If curious, past threads:

Flipper Zero Manufacturing and Shipping Plan - https://news.ycombinator.com/item?id=25870255 - Jan 2021 (14 comments)

Flipper Zero (Repository will be open in public soon) - https://news.ycombinator.com/item?id=24090716 - Aug 2020 (1 comment)

Flipper Zero – Tamagochi for Hackers - https://news.ycombinator.com/item?id=23996733 - July 2020 (53 comments)

Show HN: Flipper Zero – Tamagotchi for Hackers - https://news.ycombinator.com/item?id=22941733 - April 2020 (10 comments)

Tamagotchi for Hackers - https://news.ycombinator.com/item?id=22859083 - April 2020 (1 comment)

Flipper Zero: Under Development Multi-Tool Device for Pen-Testers - https://news.ycombinator.com/item?id=21842830 - Dec 2019 (1 comment)

ObsoleteNerd

Is this anything more than a pipedream at this point?

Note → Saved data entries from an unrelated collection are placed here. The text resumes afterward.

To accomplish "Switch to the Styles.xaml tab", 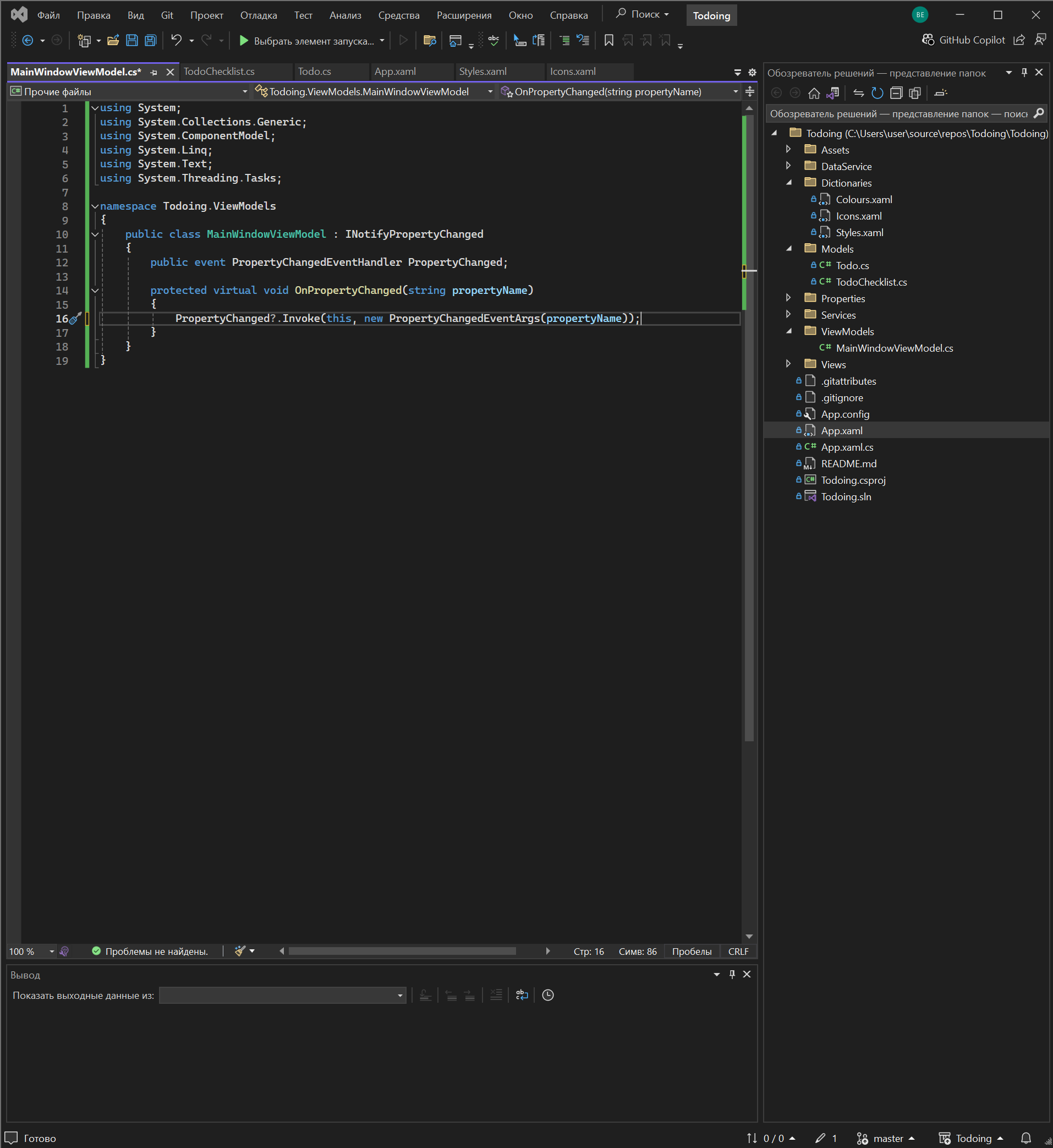I will coord(482,72).
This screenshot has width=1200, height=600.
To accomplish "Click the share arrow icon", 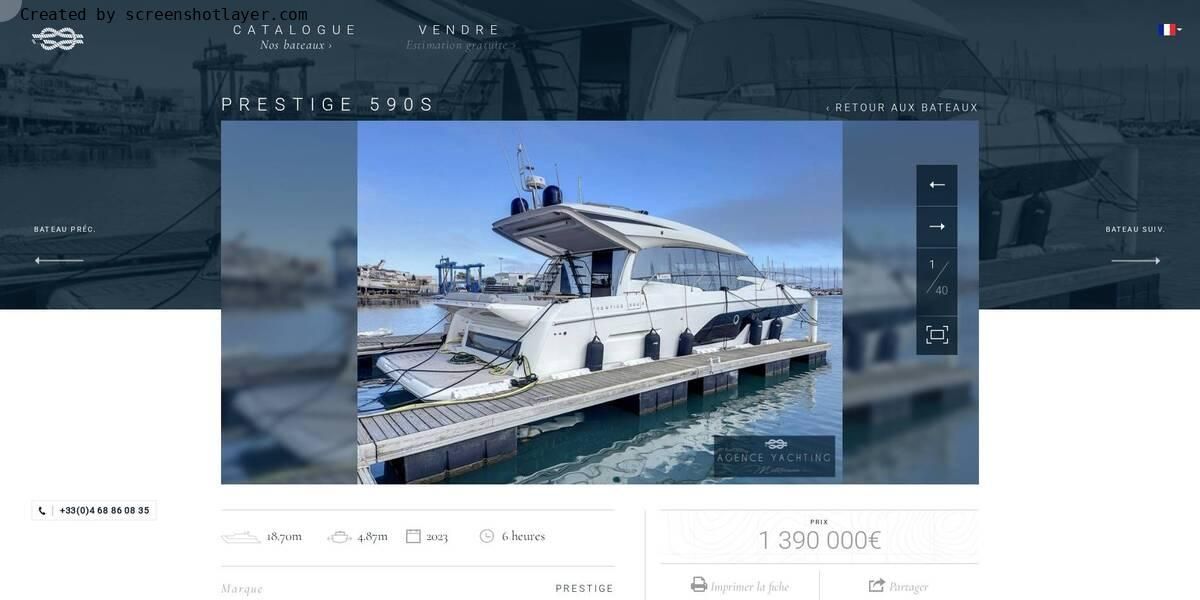I will [x=877, y=585].

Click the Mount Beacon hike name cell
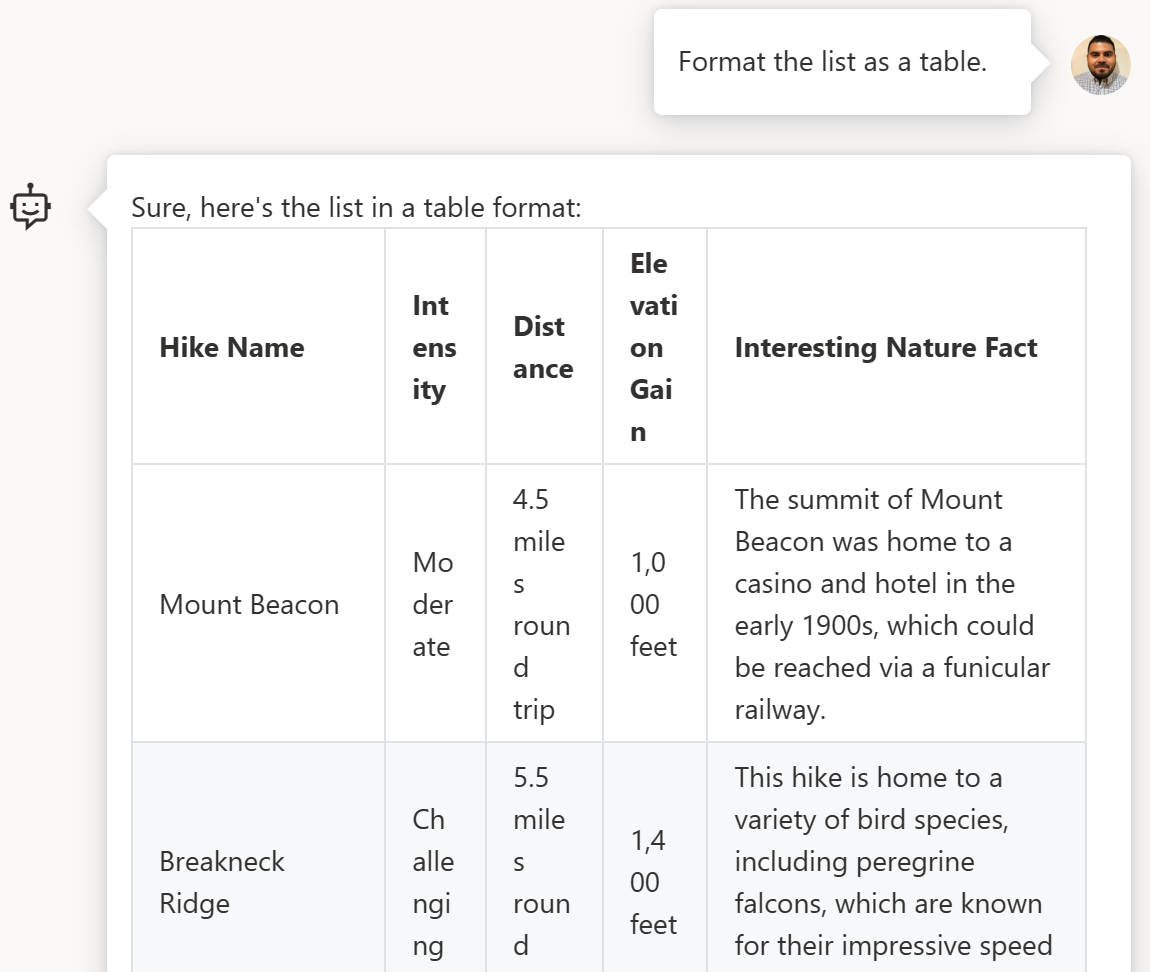(249, 605)
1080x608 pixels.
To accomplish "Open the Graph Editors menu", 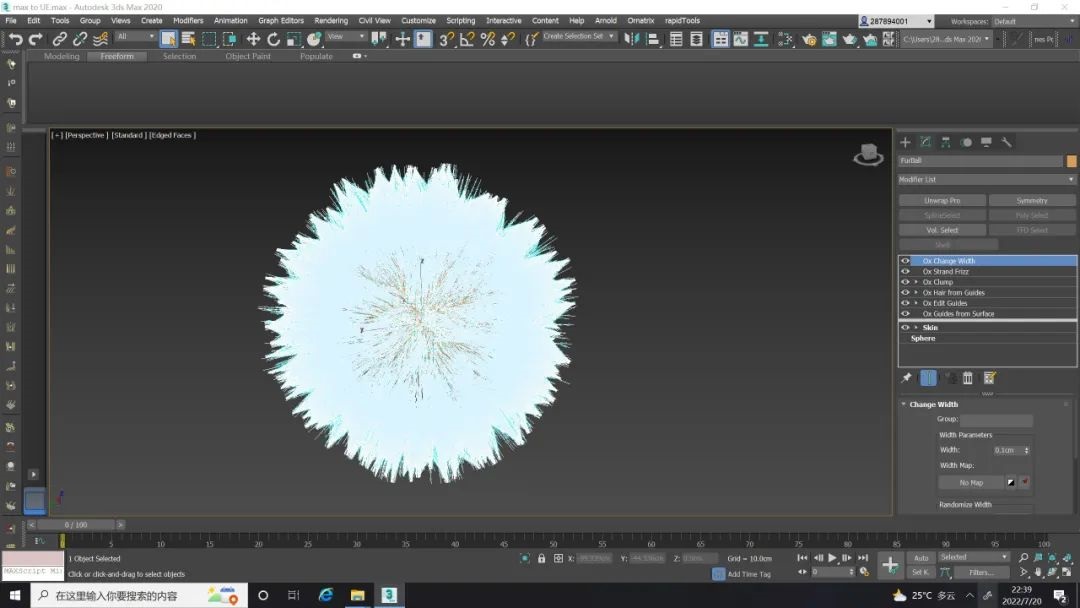I will [280, 20].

I've seen it come up multiple times over the last year, and yet a quick skim through the Github shows that there's not really anything done other than some basic planning/brainstorming. Seems a bit early to be taking preorders.

bri3d

Their development blog is very detailed: https://blog.flipperzero.one/review-and-producing-plan/ . It's definitely past the "pipe dream" phase IMO, the drawings they've posted in the blog post demonstrate an awful lot of work and are a far cry from "idea kicking around." But, I also have pretty low expectations for the firmware for a while, and the delivery timeline as well.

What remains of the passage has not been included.